**Passage**

The more I read about the Eurozone failures, the US mortgage foreclosures and the Republicans’ push to cut spending for everyone but rich people, the more I hear Daddy scolding a 5 year old for spending his allowance on something he wanted, but Daddy didn’t like.
Germany is having a field day, running roughshod over the southern European countries that aren’t as “serious” about strict monetary policy. There is also an aspect of the Protestants scolding the Catholics, but I’ll leave strictly religious analogies to someone else. But the social implications of the Puritanical approach to finance are relevant. The US, like Germany is a “Protestant” country psychologically as well - work hard, earn your way, save for a rainy day, etcetera.
But what happens when all jobs have disappeared? What happens when the financial deacons have eradicated those acts of economic faith in which we can prove our worth? We all go to financial hell, and they will pave our way there, because apparently anyone not born wealthy is guilty of original sin. And they are happy to punish us for it.
Yes, I get the feeling we are all being punished. There is a religious vibe to it, as well as a strict parent vibe. We are being judged, and judged harshly, for needing food, shelter and healthcare. And we were set up, Daddy gave us an extra dollar on purpose to see what we’d do with it and since we spent it on things he didn’t like, we have to give it back, with interest. And he really likes that part, taking money from his kids, to teach them a lesson.

[Dataset entries]
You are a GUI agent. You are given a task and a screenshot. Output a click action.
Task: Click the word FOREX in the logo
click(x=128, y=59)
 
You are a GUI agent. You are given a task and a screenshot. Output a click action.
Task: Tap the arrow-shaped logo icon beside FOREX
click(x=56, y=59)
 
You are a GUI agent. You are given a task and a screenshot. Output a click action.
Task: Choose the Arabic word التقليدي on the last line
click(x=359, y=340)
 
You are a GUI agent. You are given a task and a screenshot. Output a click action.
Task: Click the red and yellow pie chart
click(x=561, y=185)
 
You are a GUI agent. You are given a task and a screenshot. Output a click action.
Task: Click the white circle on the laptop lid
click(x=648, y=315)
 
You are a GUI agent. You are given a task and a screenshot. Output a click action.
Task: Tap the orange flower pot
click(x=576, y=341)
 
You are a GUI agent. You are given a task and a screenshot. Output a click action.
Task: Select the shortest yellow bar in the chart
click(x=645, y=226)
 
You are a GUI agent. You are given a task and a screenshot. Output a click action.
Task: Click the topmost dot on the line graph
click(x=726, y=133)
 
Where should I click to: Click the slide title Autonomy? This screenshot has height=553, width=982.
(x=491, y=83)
* * *
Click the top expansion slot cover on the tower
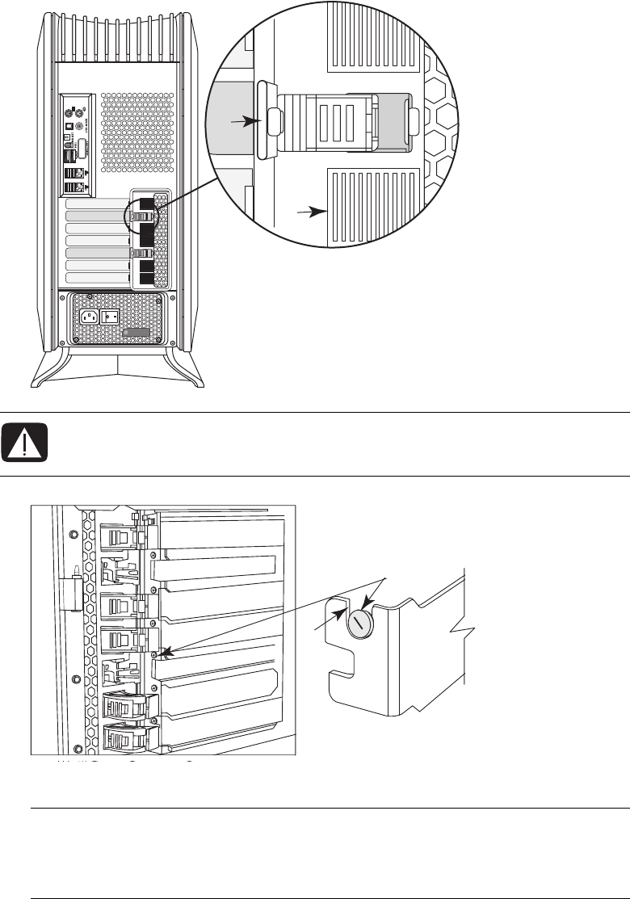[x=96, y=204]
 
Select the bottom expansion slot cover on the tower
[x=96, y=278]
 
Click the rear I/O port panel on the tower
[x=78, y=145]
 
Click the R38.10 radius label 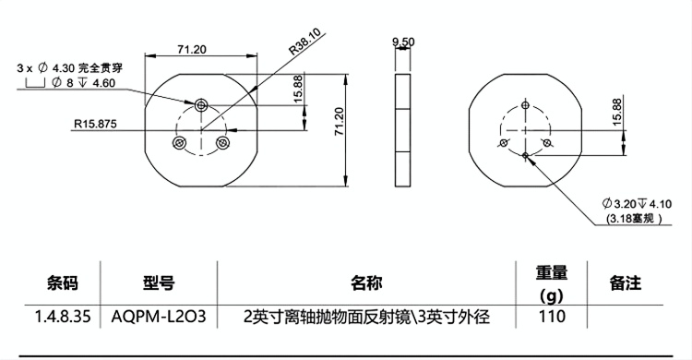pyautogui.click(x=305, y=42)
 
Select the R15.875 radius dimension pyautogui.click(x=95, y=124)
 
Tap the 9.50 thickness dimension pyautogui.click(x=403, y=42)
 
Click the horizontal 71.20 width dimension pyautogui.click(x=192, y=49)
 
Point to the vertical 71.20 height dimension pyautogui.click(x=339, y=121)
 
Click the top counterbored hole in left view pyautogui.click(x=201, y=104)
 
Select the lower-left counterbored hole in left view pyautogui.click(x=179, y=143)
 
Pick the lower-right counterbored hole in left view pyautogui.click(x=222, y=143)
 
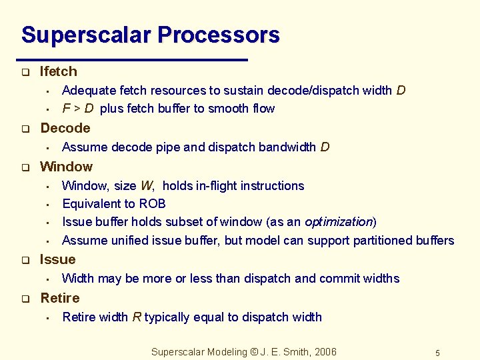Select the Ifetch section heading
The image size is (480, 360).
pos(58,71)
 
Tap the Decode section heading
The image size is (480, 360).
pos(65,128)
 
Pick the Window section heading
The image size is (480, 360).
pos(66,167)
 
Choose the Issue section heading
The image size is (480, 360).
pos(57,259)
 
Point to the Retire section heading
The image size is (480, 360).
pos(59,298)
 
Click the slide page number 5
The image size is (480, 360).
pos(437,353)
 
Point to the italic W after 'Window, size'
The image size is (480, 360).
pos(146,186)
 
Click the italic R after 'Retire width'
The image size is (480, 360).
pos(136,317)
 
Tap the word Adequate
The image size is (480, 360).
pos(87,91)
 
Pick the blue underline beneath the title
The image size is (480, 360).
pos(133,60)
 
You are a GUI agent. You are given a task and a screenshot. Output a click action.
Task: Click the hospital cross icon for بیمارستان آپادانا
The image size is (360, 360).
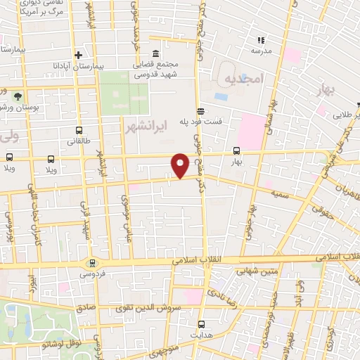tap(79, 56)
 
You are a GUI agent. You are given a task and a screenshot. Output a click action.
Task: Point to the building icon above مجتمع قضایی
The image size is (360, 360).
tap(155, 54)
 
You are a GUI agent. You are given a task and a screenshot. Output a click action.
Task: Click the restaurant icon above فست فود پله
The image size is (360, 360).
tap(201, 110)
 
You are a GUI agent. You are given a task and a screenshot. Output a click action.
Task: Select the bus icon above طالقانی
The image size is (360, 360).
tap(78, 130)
--
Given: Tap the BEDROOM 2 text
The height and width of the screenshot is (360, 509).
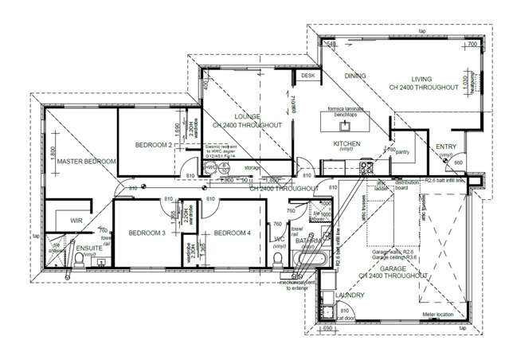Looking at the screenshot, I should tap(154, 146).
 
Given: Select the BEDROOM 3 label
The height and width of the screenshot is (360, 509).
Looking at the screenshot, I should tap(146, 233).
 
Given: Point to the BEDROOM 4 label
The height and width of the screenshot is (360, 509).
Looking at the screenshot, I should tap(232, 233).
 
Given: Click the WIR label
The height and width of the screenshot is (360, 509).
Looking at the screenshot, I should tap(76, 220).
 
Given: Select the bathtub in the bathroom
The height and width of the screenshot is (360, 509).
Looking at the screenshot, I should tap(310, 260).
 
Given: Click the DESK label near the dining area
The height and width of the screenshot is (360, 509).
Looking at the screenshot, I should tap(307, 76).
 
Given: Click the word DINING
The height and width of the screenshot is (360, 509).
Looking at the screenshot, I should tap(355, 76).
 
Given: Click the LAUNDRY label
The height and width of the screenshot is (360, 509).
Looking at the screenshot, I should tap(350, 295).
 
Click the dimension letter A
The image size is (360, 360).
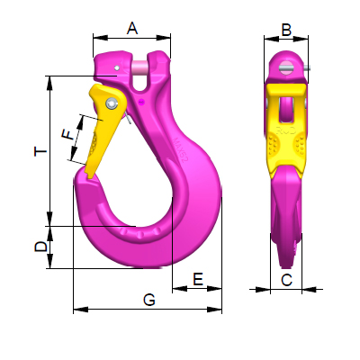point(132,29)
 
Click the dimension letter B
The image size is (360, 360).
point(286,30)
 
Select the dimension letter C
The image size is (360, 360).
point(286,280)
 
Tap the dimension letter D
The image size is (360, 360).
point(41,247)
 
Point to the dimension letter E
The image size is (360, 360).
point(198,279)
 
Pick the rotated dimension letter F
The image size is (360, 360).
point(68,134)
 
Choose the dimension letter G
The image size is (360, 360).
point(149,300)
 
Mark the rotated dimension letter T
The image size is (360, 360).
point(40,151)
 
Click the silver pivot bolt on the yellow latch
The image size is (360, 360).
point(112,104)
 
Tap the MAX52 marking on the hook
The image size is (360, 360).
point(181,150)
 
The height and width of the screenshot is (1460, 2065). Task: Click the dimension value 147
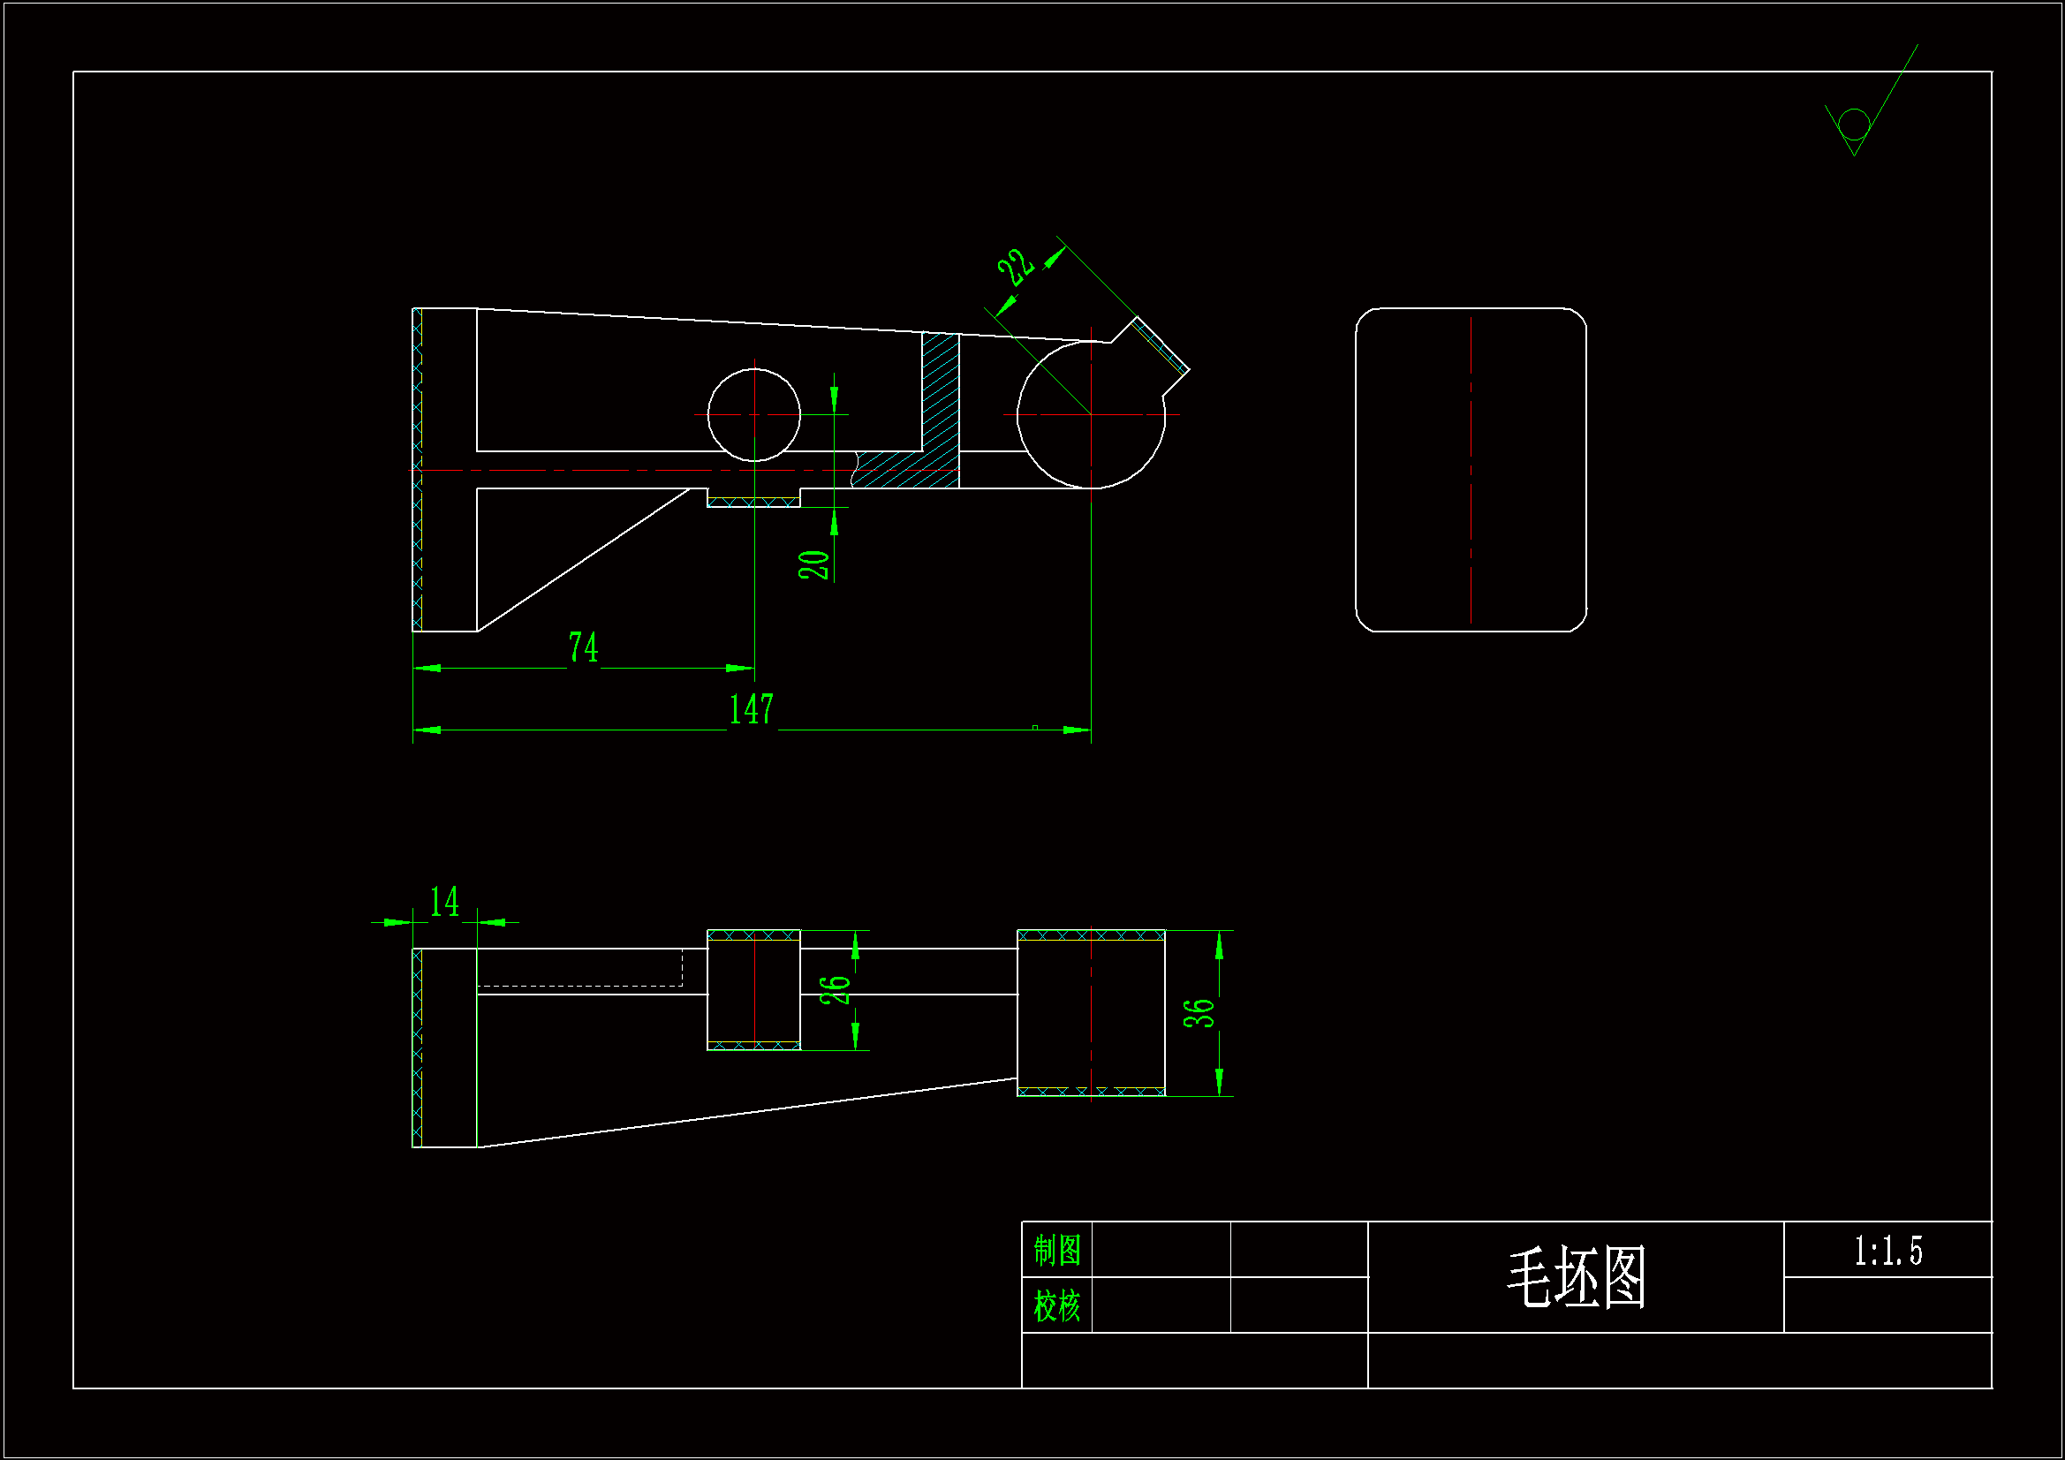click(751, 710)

**Stated goal**
Rewrite the passage on austerity from "But what happens" up to and including "them a lesson.", changing "Daddy" to "Father". These entries were taken from a separate source.

**Response to this task**
But what happens when all jobs have disappeared? What happens when the financial deacons have eradicated those acts of economic faith in which we can prove our worth? We all go to financial hell, and they will pave our way there, because apparently anyone not born wealthy is guilty of original sin. And they are happy to punish us for it.
Yes, I get the feeling we are all being punished. There is a religious vibe to it, as well as a strict parent vibe. We are being judged, and judged harshly, for needing food, shelter and healthcare. And we were set up, Father gave us an extra dollar on purpose to see what we’d do with it and since we spent it on things he didn’t like, we have to give it back, with interest. And he really likes that part, taking money from his kids, to teach them a lesson.